__Record excerpts__.
*****

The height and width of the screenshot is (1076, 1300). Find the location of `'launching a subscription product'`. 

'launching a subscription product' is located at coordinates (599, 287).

*****

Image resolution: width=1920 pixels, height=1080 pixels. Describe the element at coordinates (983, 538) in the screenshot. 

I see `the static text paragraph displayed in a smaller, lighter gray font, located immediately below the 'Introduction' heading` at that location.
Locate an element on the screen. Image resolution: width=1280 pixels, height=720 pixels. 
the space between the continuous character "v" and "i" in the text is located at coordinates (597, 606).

*****

__Exercise directions__.
Please turn the material from the line containing "The height and" through the line containing "coordinates (599, 287)." into a numbered list, dropping any blank lines.

__Answer to the problem__.
1. The height and width of the screenshot is (1076, 1300). Find the location of `'launching a subscription product'`. 
2. 'launching a subscription product' is located at coordinates (599, 287).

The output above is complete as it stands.